Wohnkostenentwicklung der letzten Jahre verschärft Einkommensarmut Älterer in Deutschland

© Pixabay

Gestiegene Wohnkosten in Deutschland haben dazu geführt, dass ein größerer Anteil älterer Menschen armutsgefährdet ist, sobald ihre Wohnkosten berücksichtigt werden. Der zwischen 1996 und 2017 substanziell gewachsene Anteil unterhalb der Armutsgefährdungsgrenze zeigt den starken Einfluss gestiegener Wohnkosten auf das verbleibende Einkommen. Ältere Menschen mit schuldenfreiem Wohneigentum sind kaum von dieser Entwicklung berührt.

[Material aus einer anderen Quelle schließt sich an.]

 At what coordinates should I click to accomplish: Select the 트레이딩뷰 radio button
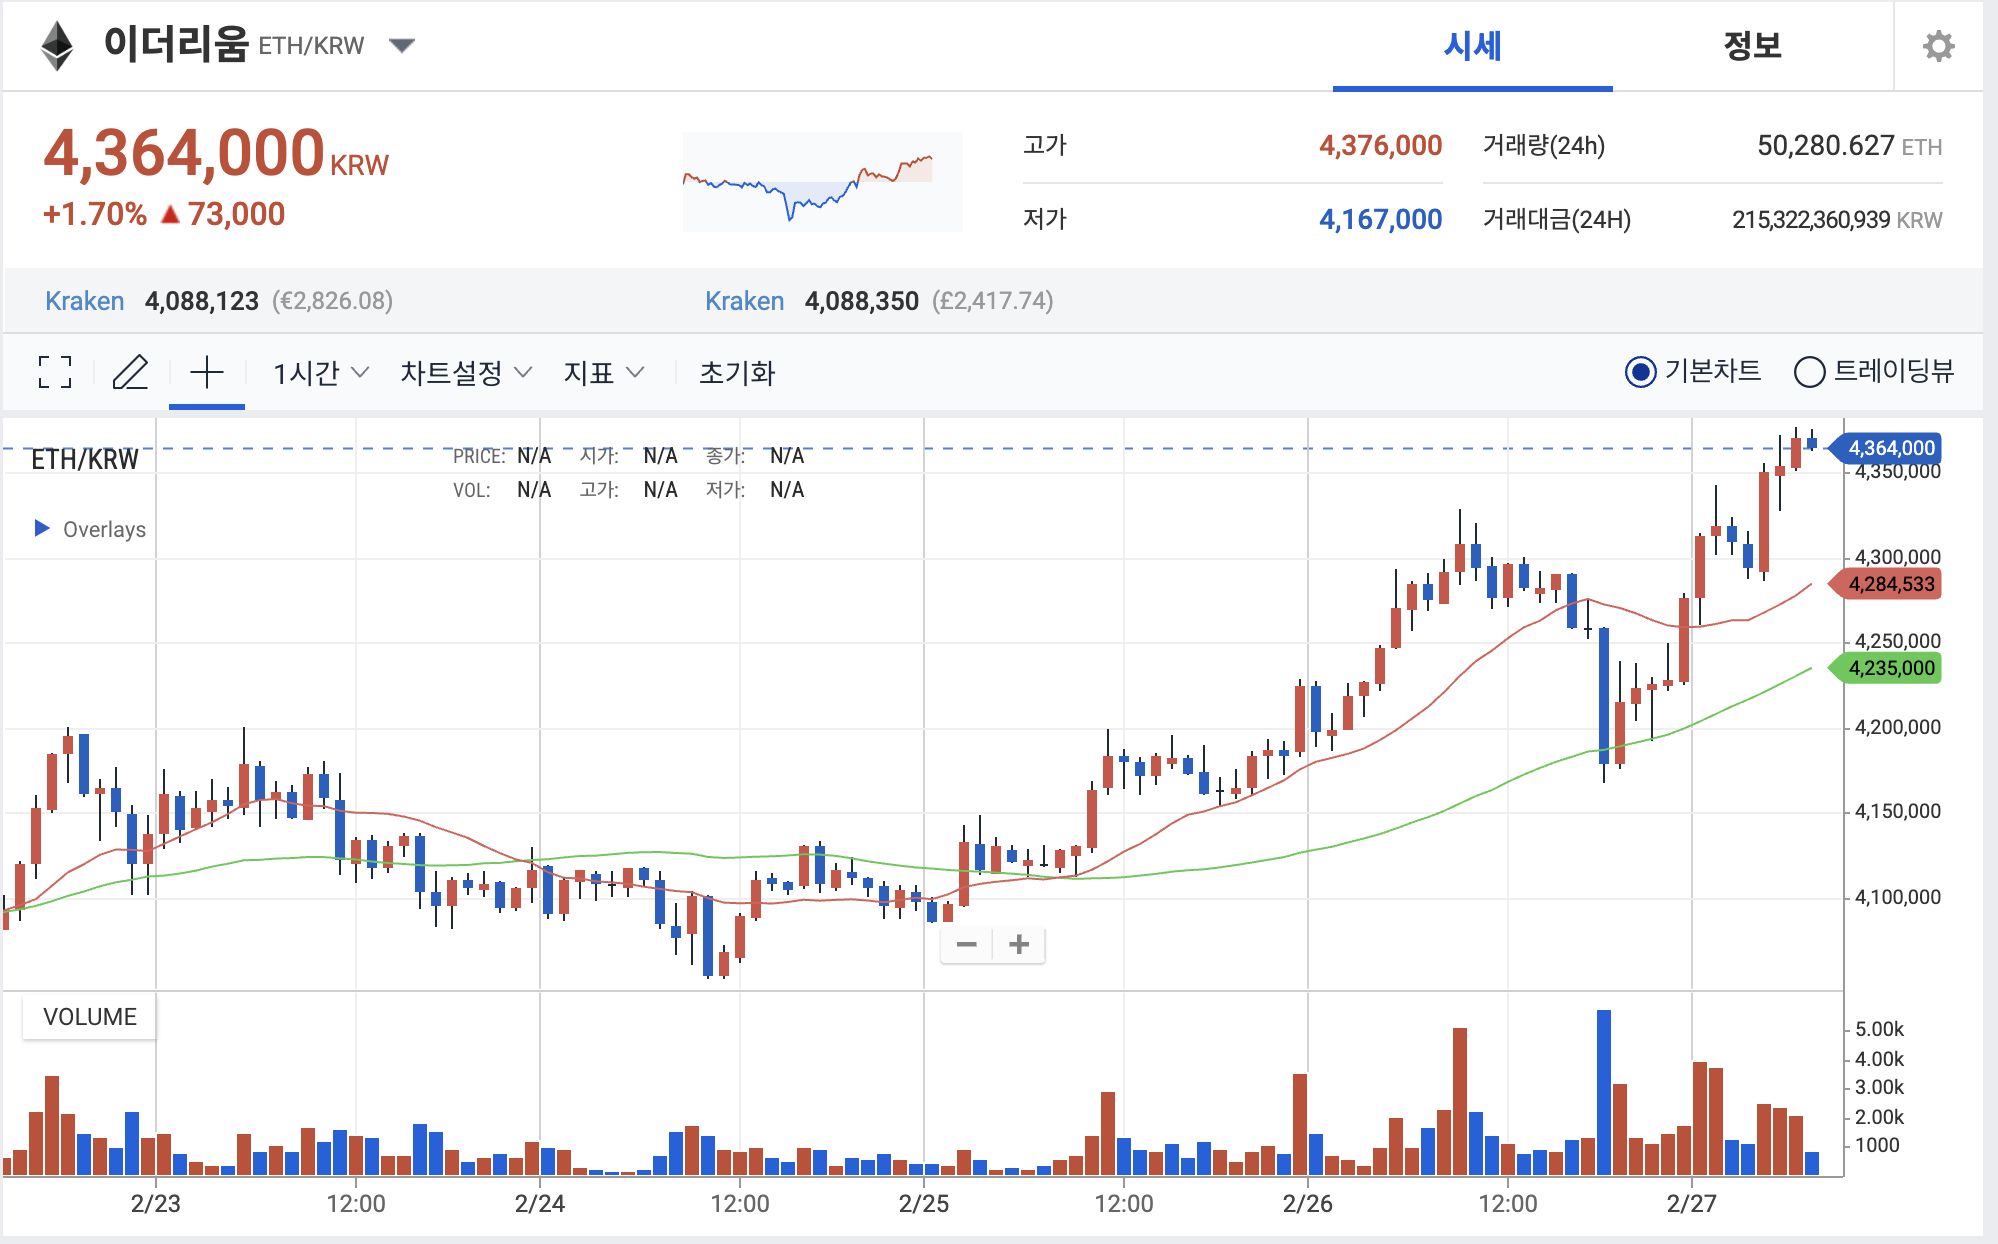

In Miethaushalten, mit hypotheken- oder kreditbelastetem Wohnbesitz, in Einpersonenhaushalten und mit Migrationshintergrund tragen sie dagegen ein erhöhtes Risiko für relative Einkommensarmut im Alter.

Bedarfsgerechter und bezahlbarer Wohnraum ist für Ältere besonders wichtig. Sie verbringen ihre Zeit überwiegend zuhause und haben eine größere emotionale Verbundenheit mit ihrer Wohnung und ihrer Nachbarschaft. Nicht selten verfügen sie dort über ein soziales Hilfsnetzwerk, das sie in ihrem Alltag unterstützt. Ihre Einkommenssituation ist gleichzeitig verfestigt – nennenswerte Einkommenssteigerungen sind im Regelfall nicht zu erwarten. Vor dem Hintergrund einer ohnehin gestiegenen Altersarmut in Deutschland stellen steigende Wohnkosten eine weitere finanzielle Belastung dar. Alberto Lozano Alcántara vom Deutschen Zentrum für Altersfragen und Claudia Vogel von der Hochschule Neubrandenburg untersuchten mit Daten des Sozioökonomischen Panels den Einfluss der Wohnkosten auf das Armutsrisiko von Menschen ab 65 Jahren. Zwei Zeitpunkte wurden miteinander verglichen: 1996 bis 2001 gilt als eine Periode relativ stabiler Wohnkosten, während zwischen 2012 bis 2017 ein starker Anstieg der Wohnkosten zu verzeichnen ist.